Sometimes it is hard to pinpoint what actually caused a harm, like a medical injury. But we can use the process of elimination. An ophthalmologist expert offered an opinion based on the process of elimination—differential etiology, in medical jargon. But the trial court excluded it, and then granted the defendant hospital’s motion for nonsuit.
That was an abuse of discretion, held the appellate court in Siemon v. Regents of the University of California (D1d1 Oct. 19, 2022 no. A160654) 2022 WL 12083207 (nonpub. opn.). Differential etiology—i.e., process of elimination—is a valid method of establishing proximate causation, so long as the jury finds it credible.
The plaintiff in Siemon suffered injury after eye surgery. The injury was an inflammatory reaction known as toxic anterior segment syndrome, or TASS, occurring after eye surgery and resulting in inflammation, pain, and possible vision loss. The plaintiff’s opthalmologist expert opined the cause was inadequately cleaned and sterilized instruments used during surgery.
But the expert did not identify any actually contaminated instruments. Instead, the plaintiff’s expert eliminated all other variables so that improper sterilization was “the only cause of TASS remaining.”
The trial court granted the defendant hospital’s motion to exclude the expert’s opinion, and then granted the hospital’s motion for nonsuit following the plaintiff’s opening argument.
The Court of Appeal reversed. The plaintiff’s expert’s opinion was based on a valid method of determining causation.
“ ‘Differential diagnosis, or differential etiology, is a standard scientific technique of identifying the cause of a medical problem by eliminating the likely causes until the most probable one is isolated.... [Citation.] ... [¶] The first step in the diagnostic process is to compile a comprehensive list of hypotheses that might explain the set of salient clinical findings under consideration. [Citation.] The issue at this point in the process is which of the competing causes are generally capable of causing the patient's symptoms or mortality .... [¶] After the expert rules in all of the potential hypotheses that might explain a patient's symptoms, he or she must then engage in a process of elimination, eliminating hypotheses on the basis of a continuing examination of the evidence so as to reach a conclusion as to the most likely cause of the findings in that particular case.’ ” (Johnson & Johnson Talcum Powder Cases (2019) 37 Cal.App.5th 292, 308, fn. 6 (Johnson & Johnson).)

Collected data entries
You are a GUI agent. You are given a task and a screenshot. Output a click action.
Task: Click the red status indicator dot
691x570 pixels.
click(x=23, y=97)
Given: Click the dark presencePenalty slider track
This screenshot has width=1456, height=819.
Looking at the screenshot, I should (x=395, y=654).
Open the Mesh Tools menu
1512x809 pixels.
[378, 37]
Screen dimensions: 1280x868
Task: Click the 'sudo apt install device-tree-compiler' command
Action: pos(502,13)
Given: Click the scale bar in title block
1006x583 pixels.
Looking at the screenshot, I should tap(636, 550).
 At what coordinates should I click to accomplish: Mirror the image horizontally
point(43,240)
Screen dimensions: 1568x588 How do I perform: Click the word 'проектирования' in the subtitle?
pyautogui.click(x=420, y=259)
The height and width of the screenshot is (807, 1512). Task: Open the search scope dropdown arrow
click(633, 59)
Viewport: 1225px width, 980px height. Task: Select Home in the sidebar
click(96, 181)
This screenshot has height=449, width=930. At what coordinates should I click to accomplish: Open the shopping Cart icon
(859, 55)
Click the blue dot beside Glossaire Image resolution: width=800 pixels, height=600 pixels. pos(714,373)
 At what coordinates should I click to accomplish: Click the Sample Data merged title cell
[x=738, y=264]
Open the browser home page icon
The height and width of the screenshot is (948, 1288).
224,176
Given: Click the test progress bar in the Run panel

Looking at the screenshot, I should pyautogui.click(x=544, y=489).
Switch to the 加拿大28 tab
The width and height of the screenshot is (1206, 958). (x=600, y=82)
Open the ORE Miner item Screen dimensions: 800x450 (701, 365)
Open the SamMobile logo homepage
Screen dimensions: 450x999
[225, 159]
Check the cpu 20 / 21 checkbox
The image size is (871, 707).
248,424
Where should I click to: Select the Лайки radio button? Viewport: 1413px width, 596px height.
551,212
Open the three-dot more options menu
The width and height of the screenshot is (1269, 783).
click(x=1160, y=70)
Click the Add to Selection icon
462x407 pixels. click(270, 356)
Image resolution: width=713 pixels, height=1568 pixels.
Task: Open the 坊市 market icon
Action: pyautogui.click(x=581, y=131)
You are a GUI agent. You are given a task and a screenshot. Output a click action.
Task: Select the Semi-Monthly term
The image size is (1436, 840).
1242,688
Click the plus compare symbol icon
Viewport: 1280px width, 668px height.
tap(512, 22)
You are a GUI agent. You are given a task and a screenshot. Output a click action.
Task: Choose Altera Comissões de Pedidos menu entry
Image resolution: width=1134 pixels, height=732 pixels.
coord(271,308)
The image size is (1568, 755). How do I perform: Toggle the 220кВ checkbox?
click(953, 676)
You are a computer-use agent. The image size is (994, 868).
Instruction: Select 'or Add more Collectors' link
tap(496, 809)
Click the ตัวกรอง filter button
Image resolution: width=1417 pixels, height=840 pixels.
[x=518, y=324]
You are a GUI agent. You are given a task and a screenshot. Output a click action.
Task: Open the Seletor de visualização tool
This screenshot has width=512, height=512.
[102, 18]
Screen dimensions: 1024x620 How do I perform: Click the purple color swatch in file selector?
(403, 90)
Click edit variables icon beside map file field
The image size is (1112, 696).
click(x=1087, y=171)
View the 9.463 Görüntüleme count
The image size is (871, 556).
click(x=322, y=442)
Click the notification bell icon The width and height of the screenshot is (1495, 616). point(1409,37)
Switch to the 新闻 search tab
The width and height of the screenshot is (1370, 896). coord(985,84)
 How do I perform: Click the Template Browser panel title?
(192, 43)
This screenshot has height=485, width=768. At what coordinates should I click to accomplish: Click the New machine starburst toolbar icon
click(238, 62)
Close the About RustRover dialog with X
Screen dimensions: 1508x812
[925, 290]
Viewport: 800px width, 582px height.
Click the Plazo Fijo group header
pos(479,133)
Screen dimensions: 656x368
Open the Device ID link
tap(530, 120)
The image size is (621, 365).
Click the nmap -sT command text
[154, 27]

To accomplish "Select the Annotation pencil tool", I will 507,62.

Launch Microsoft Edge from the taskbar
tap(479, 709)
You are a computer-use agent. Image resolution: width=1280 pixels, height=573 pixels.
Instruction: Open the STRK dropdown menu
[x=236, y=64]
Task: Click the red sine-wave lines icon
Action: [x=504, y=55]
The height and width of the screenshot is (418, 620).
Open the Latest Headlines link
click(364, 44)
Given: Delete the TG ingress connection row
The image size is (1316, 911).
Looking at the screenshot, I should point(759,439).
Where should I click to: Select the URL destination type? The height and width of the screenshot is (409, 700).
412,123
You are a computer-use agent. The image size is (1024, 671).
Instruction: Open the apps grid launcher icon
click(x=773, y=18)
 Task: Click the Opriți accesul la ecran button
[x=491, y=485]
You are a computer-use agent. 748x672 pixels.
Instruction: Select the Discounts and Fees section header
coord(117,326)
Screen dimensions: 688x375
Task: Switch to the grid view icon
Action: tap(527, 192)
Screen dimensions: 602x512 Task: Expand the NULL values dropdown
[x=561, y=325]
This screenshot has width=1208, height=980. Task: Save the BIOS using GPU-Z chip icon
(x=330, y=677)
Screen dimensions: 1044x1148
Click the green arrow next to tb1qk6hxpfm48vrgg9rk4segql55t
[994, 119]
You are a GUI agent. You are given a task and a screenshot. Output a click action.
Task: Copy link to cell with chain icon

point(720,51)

-- Work instruction --
Retype the piece on the Siemon appeal word for word, beginning at the words that contain "That was an" and stopping after "finds it credible.". Nothing in the listing is needed here.

-- Response area --
That was an abuse of discretion, held the appellate court in Siemon v. Regents of the University of California (D1d1 Oct. 19, 2022 no. A160654) 2022 WL 12083207 (nonpub. opn.). Differential etiology—i.e., process of elimination—is a valid method of establishing proximate causation, so long as the jury finds it credible.